软骨细胞分化过程中大量胞外基质(ECM)的积累依赖于包括胶原蛋白在内的ECM蛋白的合成和转运，这些纤维状蛋白的长度超过300 nm，其在细胞内从内质网向高尔基体的转运需要装配专门的巨型囊泡。在软骨细胞分化中，这类负责转运大体积蛋白的巨型囊泡如何装配、如何选取和装填被运载的蛋白，是细胞生物学和发育生物学中关键但未解决的问题。在前期的工作中，我们发现SLY1（一个Sec domain蛋白）突变的斑马鱼胚胎由于软骨发生缺陷导致严重的头面部发育异常。进一步的分析表明SLY1突变的软骨细胞内，ECM蛋白无法从内质网向高尔基体转运，这些信息提示SLY1作为核心组份参与巨型囊泡的装配。我们计划利用斑马鱼胚胎和哺乳动物软骨细胞体外分化系统来探究在软骨细胞分化过程中，SLY1如何通过控制内质网－高尔基体中间囊泡与内质网之间的质膜融合来参与巨型囊泡的装配。

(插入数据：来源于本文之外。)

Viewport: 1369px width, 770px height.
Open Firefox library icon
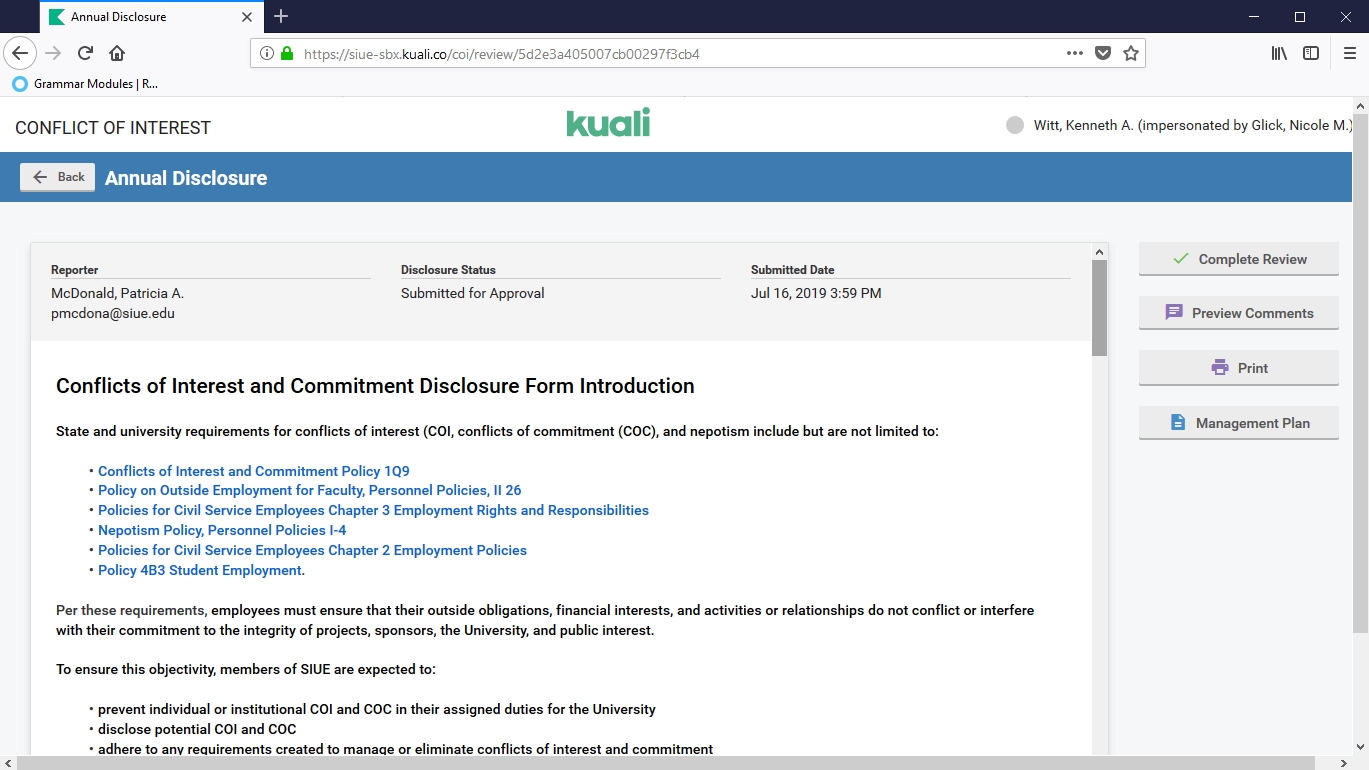(x=1279, y=53)
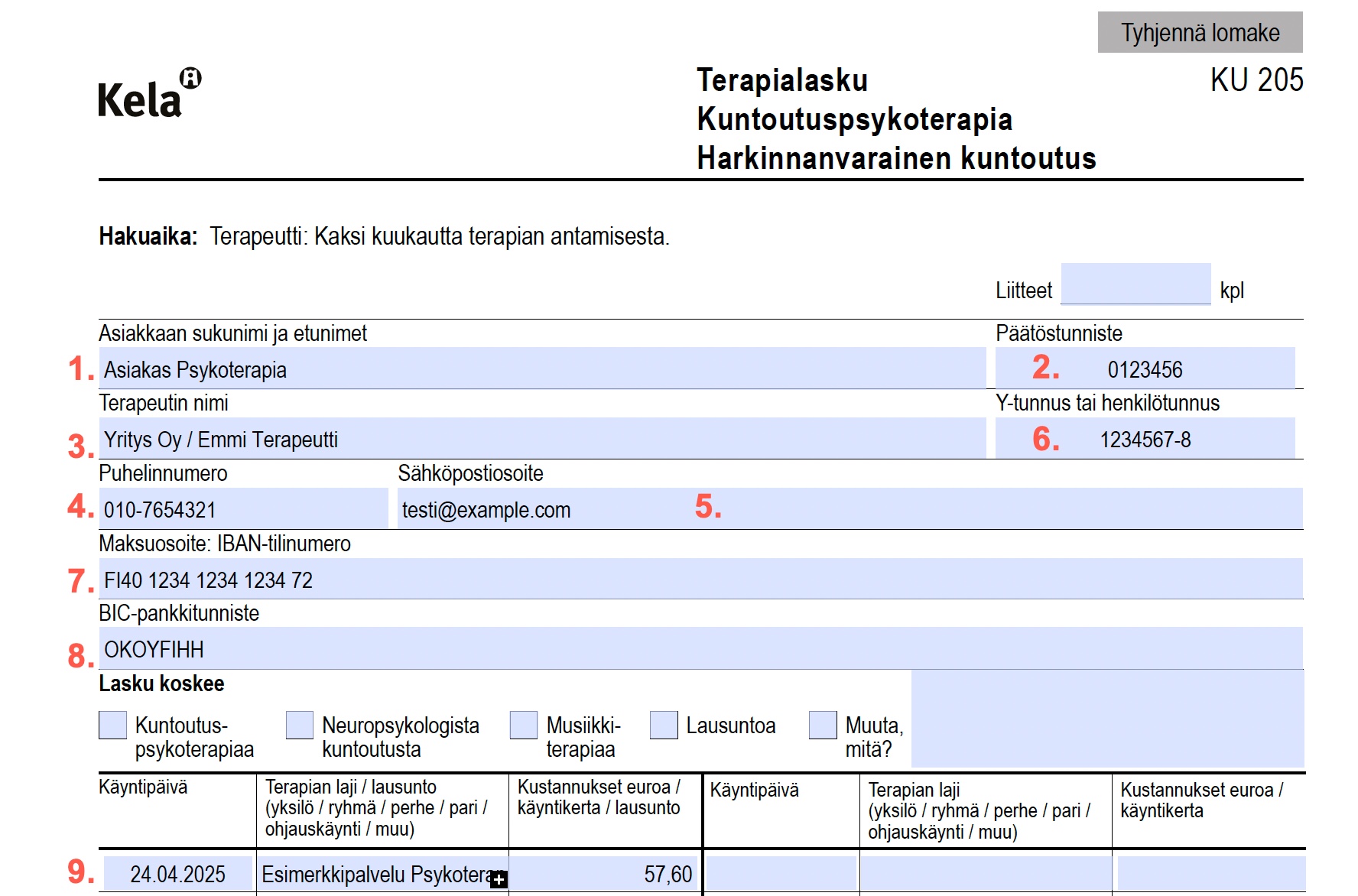1358x896 pixels.
Task: Click the Muuta, mitä? large text area
Action: (1106, 719)
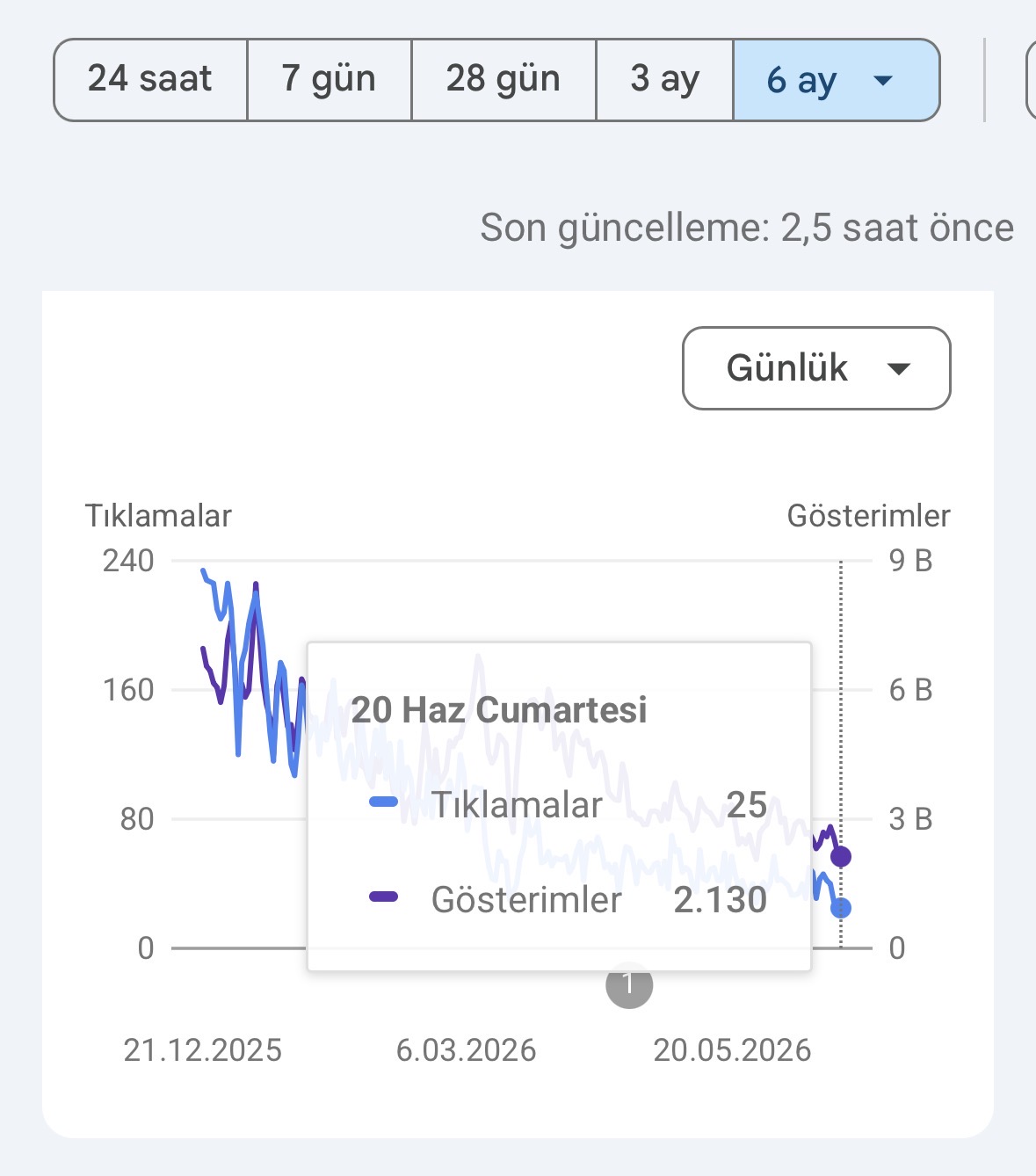The image size is (1036, 1176).
Task: Choose the 28 gün date range
Action: click(504, 79)
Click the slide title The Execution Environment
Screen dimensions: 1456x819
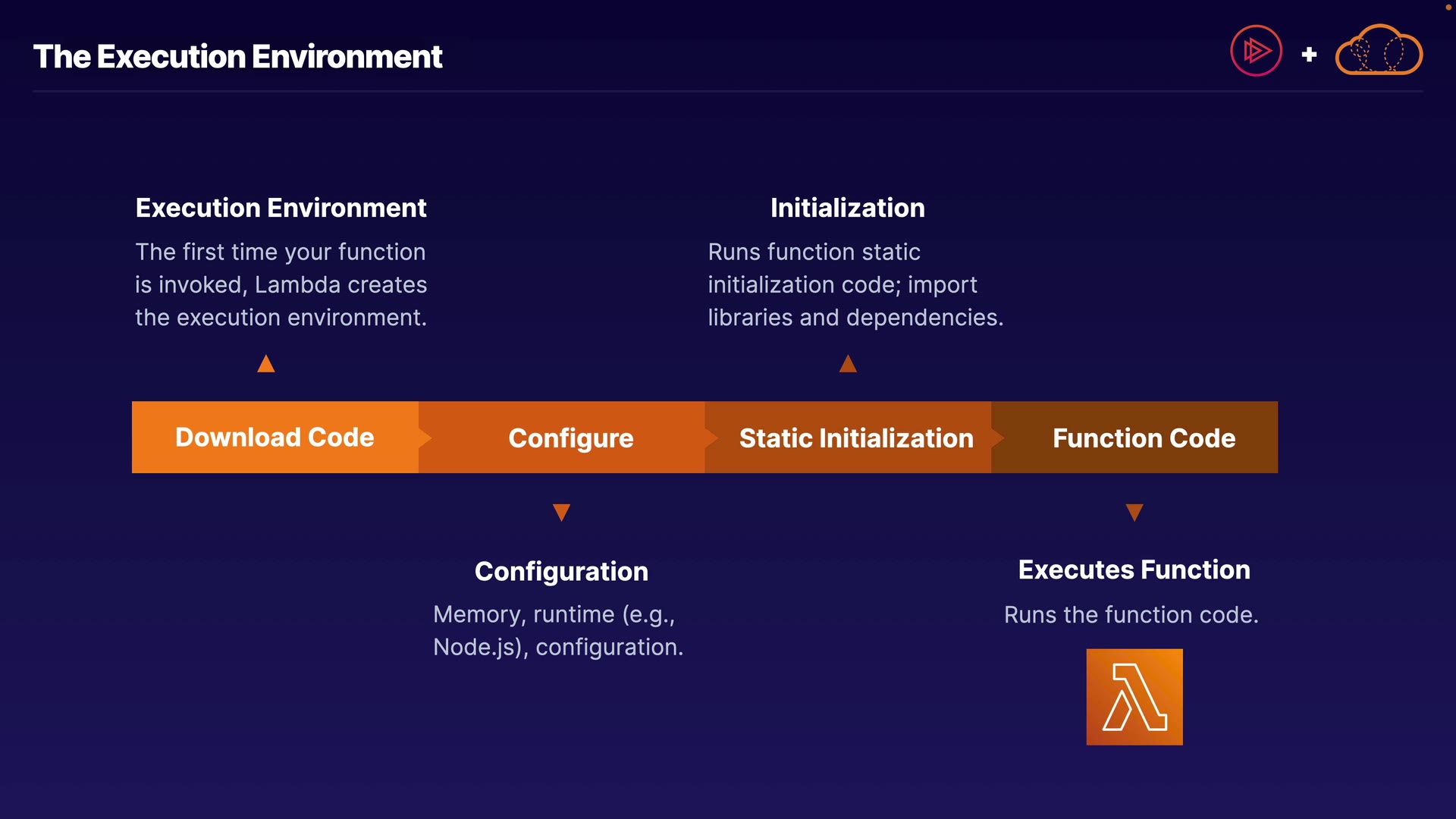pos(237,57)
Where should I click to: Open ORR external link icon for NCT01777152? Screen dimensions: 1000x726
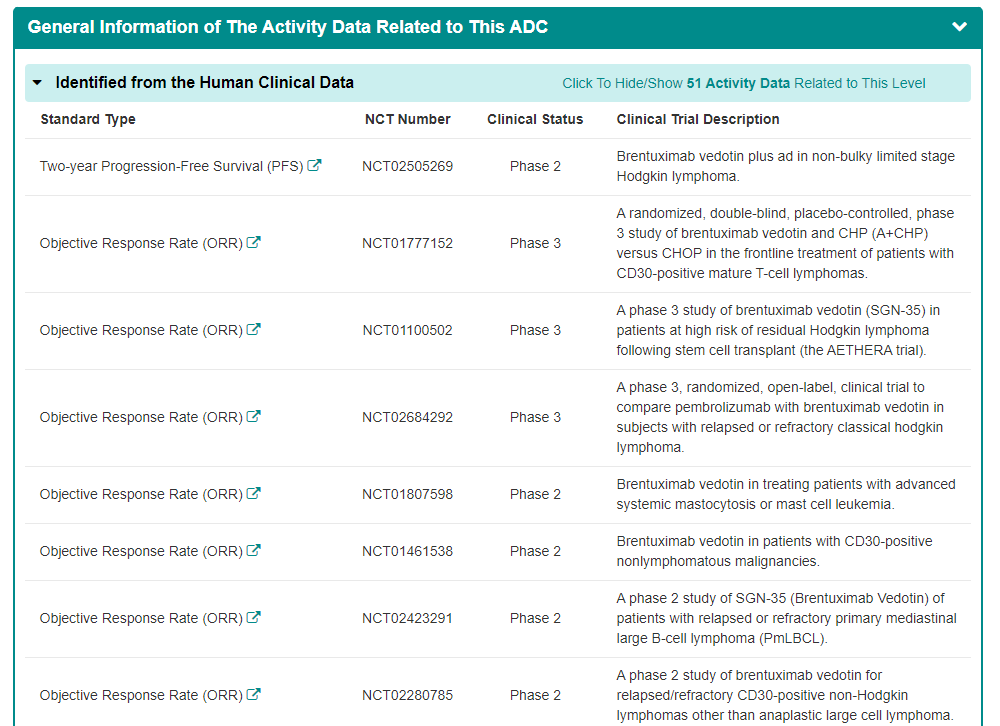point(254,243)
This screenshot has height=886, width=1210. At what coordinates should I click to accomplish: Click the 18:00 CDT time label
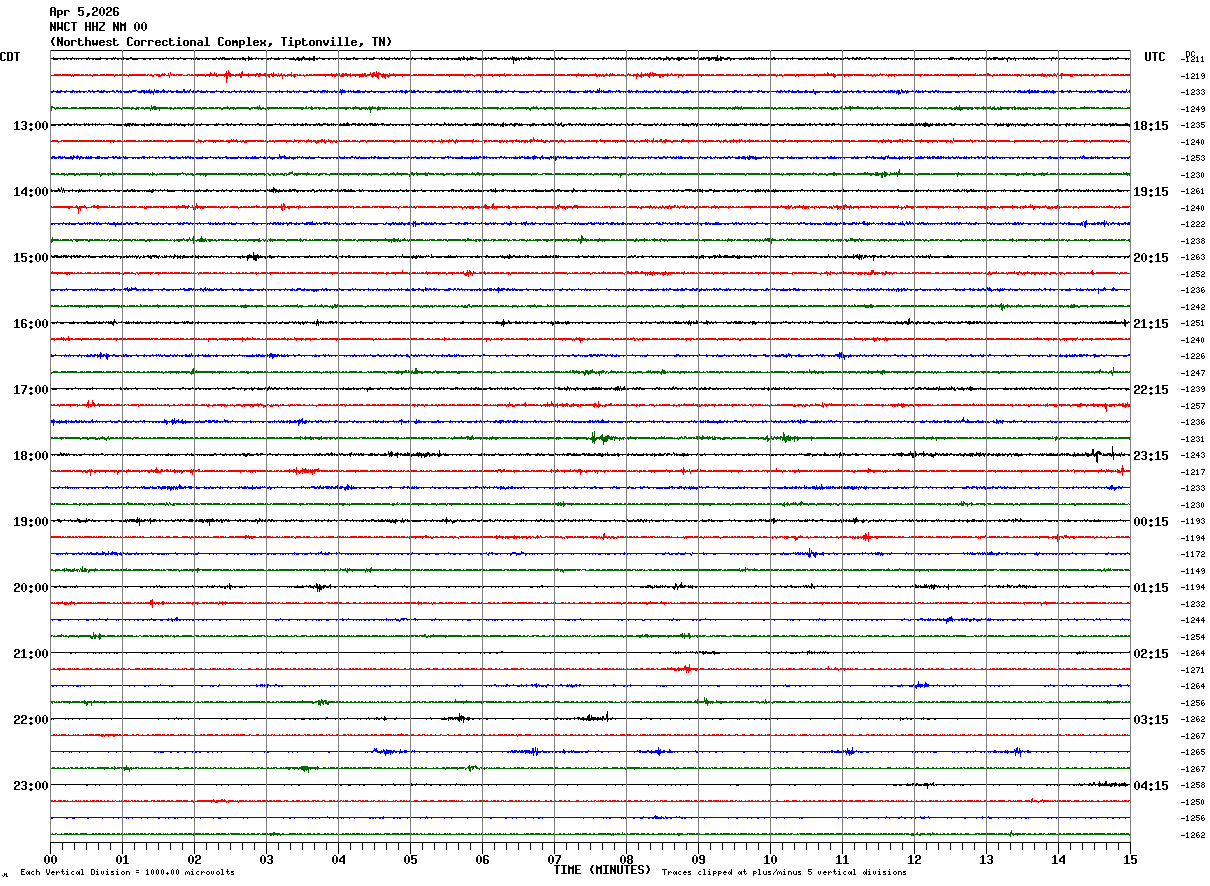coord(31,456)
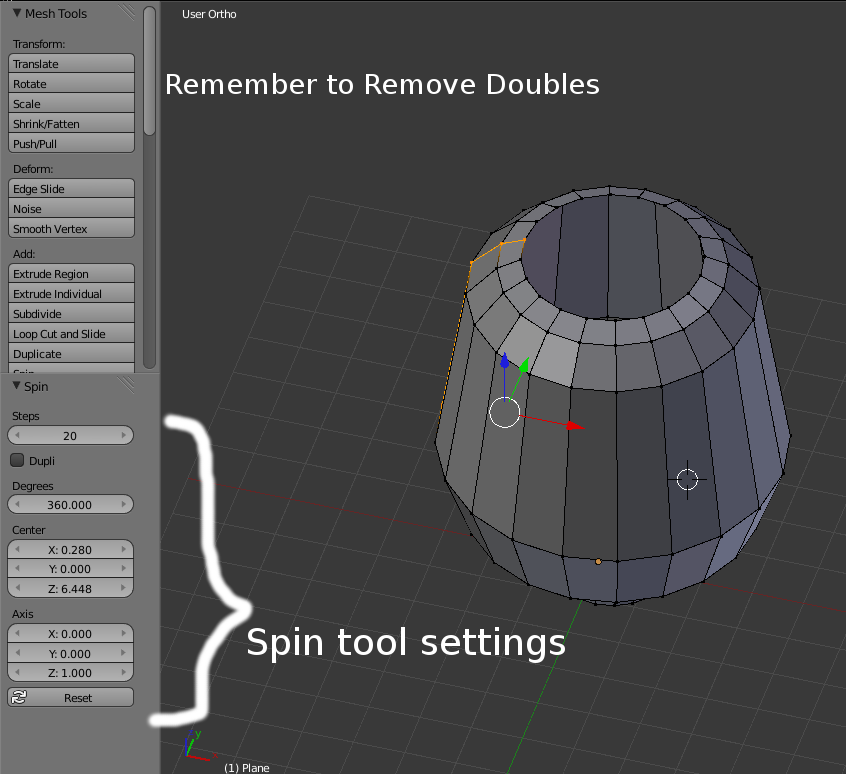This screenshot has height=774, width=846.
Task: Select Edge Slide under Deform
Action: [x=71, y=188]

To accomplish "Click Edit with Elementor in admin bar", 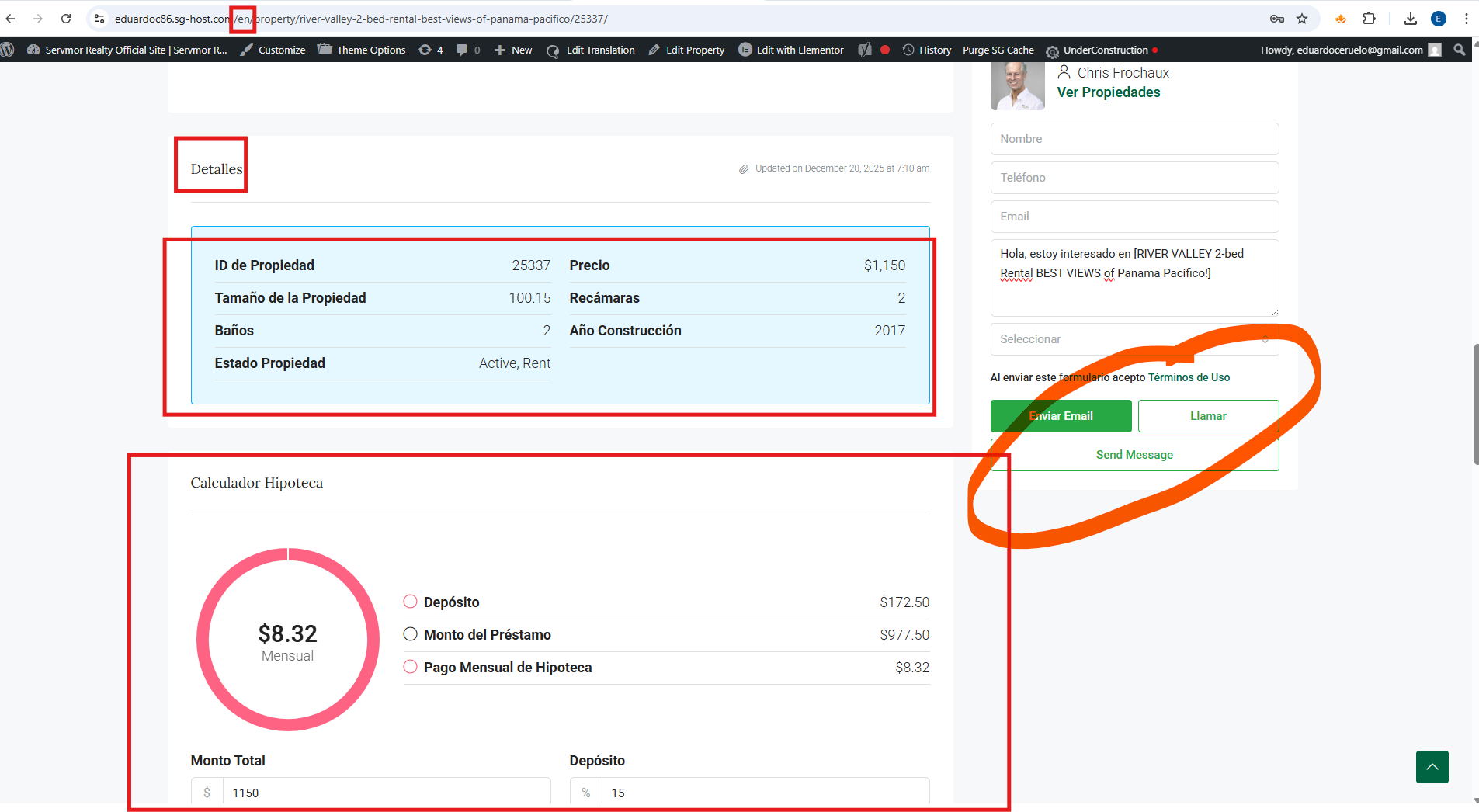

Chondrogenesis in the developing skeleton requires transformation of chondrocytes from a simple mesenchymal condensation to cells with a highly enriched extracellular matrix (ECM). This transition is in part accomplished by up-regulation of effectors of protein transport to cope with both increased demand for transport of ECM components and the large size of molecules including procollagen. In a zebrafish mutagenesis screen to identify genes essential for cartilage development, we identified a mutant that disrupts the gene encoding Sec1 family domain containing 1 (sly1). Homozygous sly1 mutant embryos exhibit a profound craniofacial abnormality caused by a failure of chondrogenesis. Loss of sly1 was found to hinder ER to Golgi transport of ECM proteins. This preliminary data suggested SLY1 acts as central component in assembling of ECM-containing mega-carrier. In this proposal, we planned using zebrafish embryo and mammalian chondrocyte differentiation model to explore the molecular mechanisms by which sly1 involving in assembling of ECM-containing mega-carrier. We plan to address the following questions in our proposal. First, how SLY1 was recruited to ECM-enriched domain at the ER. Second, how SLY1 regulates the fusion between post-ER membrane compartment and ECM-enriched domain at the ER, which grows into an ECM-containing mega-carrier. We expect the results from this proposed study will provide evidence to the detail mechanism of ECM intracellular transferring and advance our understand for diseases such as osteogenesis imperfecta and congenital craniofacial abnormalities.